Espaço Cultural
do Povo
Xukurú do
Ororubá

A QUESTÃO INDÍGENA

De: Manuel Correia de Andrade (1) 

É interessante que a população brasileira se aperceba de que ela não é tão homogênea como geralmente se afirma; sendo o Brasil um país de imigração, acolheu, durante séculos, europeus – portugueses, espanhóis, italianos, alemães, russos, judeus, etc. -, pessoas originárias do Oriente Médio, como turcos, árabes e judeus sefaraditas, e do Extremo Oriente, como japoneses, chineses, coreanos, etc.

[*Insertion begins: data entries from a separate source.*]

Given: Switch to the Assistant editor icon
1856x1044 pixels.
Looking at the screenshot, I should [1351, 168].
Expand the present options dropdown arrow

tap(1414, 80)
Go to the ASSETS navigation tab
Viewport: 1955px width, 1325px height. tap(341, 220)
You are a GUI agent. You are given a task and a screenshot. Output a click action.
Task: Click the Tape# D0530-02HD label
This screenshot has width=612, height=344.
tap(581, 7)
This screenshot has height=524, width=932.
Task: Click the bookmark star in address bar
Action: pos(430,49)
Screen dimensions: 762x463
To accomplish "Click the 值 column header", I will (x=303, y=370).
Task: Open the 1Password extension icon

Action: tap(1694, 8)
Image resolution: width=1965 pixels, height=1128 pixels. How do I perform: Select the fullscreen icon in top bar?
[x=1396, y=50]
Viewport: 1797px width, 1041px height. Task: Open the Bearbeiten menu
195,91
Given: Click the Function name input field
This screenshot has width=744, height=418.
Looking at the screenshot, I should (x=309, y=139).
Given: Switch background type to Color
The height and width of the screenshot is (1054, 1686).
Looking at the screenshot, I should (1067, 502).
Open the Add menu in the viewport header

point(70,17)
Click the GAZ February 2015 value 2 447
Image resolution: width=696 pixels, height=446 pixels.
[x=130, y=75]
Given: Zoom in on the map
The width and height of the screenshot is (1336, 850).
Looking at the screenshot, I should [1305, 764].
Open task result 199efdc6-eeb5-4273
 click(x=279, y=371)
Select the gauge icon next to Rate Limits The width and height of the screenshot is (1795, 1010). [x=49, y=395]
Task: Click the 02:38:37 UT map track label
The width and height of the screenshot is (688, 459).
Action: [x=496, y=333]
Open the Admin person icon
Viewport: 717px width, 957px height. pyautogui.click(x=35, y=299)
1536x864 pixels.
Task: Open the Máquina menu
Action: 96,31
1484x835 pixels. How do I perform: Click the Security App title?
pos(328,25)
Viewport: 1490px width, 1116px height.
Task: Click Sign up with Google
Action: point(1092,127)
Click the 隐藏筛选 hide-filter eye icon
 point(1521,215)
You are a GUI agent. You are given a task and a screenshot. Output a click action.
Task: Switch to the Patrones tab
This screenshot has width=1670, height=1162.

Para o Brasil foram trazidos ainda, durante o período em que existiu o sistema escravagista, milhões de negros africanos. Mas, além destes grupos que hoje formam a maioria da população e que para aqui vieram, durante séculos, por motivações as mais diversas, é preciso que se ressalte também a importância dos povos que já habitavam o país por ocasião da chegada dos conquistadores europeus – os indígenas.

É comum se falar em indígenas como se formassem um grupo homogêneo quanto às suas origens, à sua cultura e ao nível de civilização em que se encontravam no início do século XVI. Mas eles formavam vários grupos que lutavam entre si na disputa por terras mais férteis ou melhores localizadas, e grandes fluxos migratórios ocorreram antes da chegada de Cabral. Não se sabe ao certo qual o contingente populacional que ocupava o território brasileiro no último ano do século XV – o da descoberta do Brasil -, mas se admite que fosse de mais de dois milhões de habitantes.

A conquista portuguesa trouxe um grande impacto sobre os povos indígenas; em alguns pontos eles chegaram, inicialmente, a confraternizar com os recém-vindos, em outros logo entraram em luta ou se intrometeram nas lutas travadas entre portugueses e franceses ou entre portugueses e holandeses que disputavam a conquista e a posse da terra. Os alienígenas logo se aperceberam das divergências existentes entre as várias nações e trataram de tirar partido do fato, colocando umas contra as outras para mais facilmente conquistar a terra.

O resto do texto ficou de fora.